▸ Exercise details: Could you please repeat the entries below word for word, with the images left out?

Dataset excerpts START

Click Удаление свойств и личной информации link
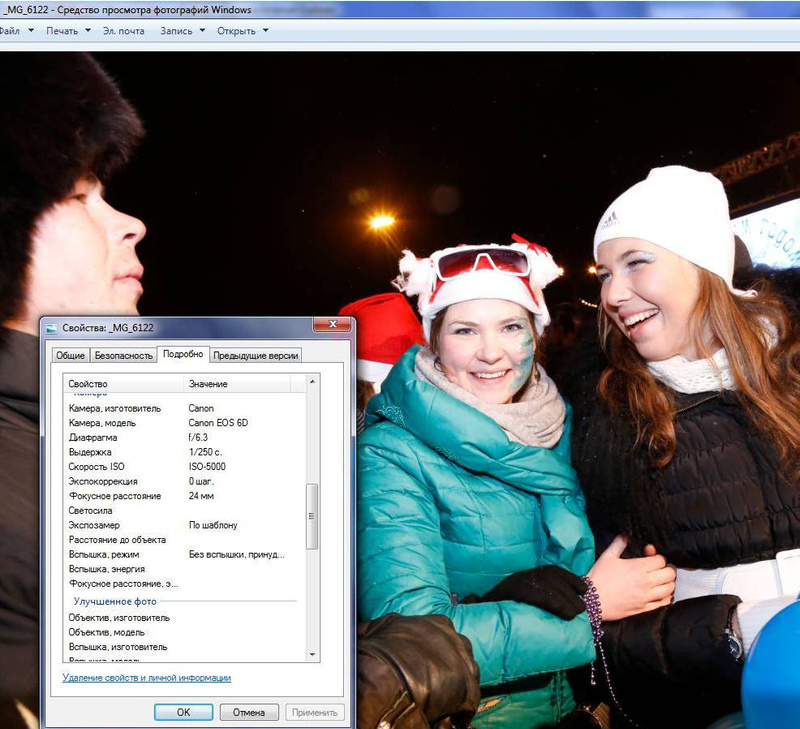Viewport: 800px width, 729px height. (146, 678)
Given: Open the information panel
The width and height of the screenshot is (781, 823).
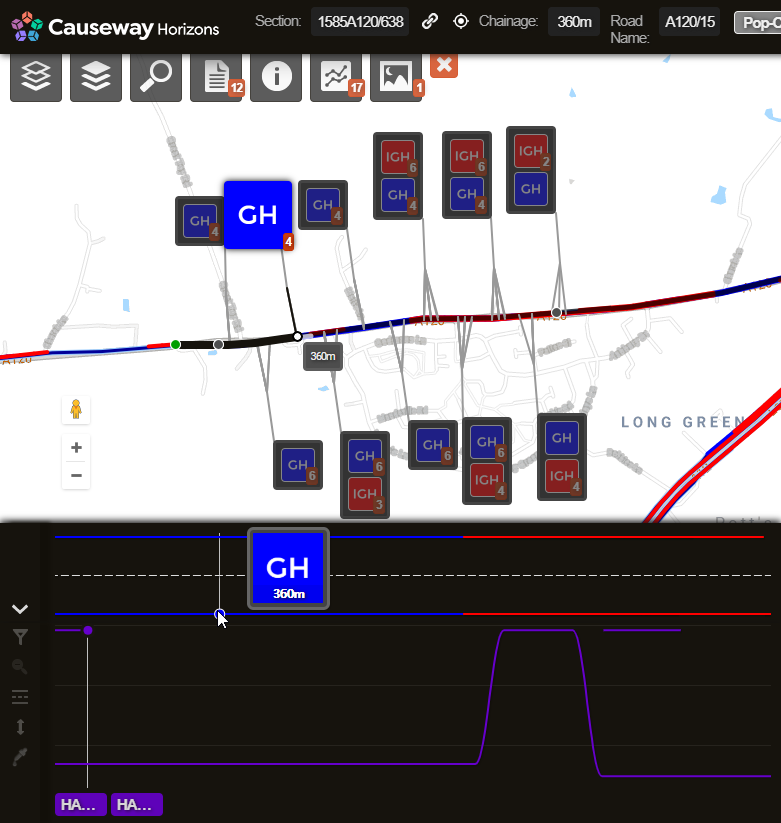Looking at the screenshot, I should coord(275,77).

Dataset excerpts END

▸ Answer to the exercise:
Click Удаление свойств и личной информации link
Viewport: 800px width, 729px height. (146, 678)
Given: Open the information panel
The width and height of the screenshot is (781, 823).
Looking at the screenshot, I should coord(275,77).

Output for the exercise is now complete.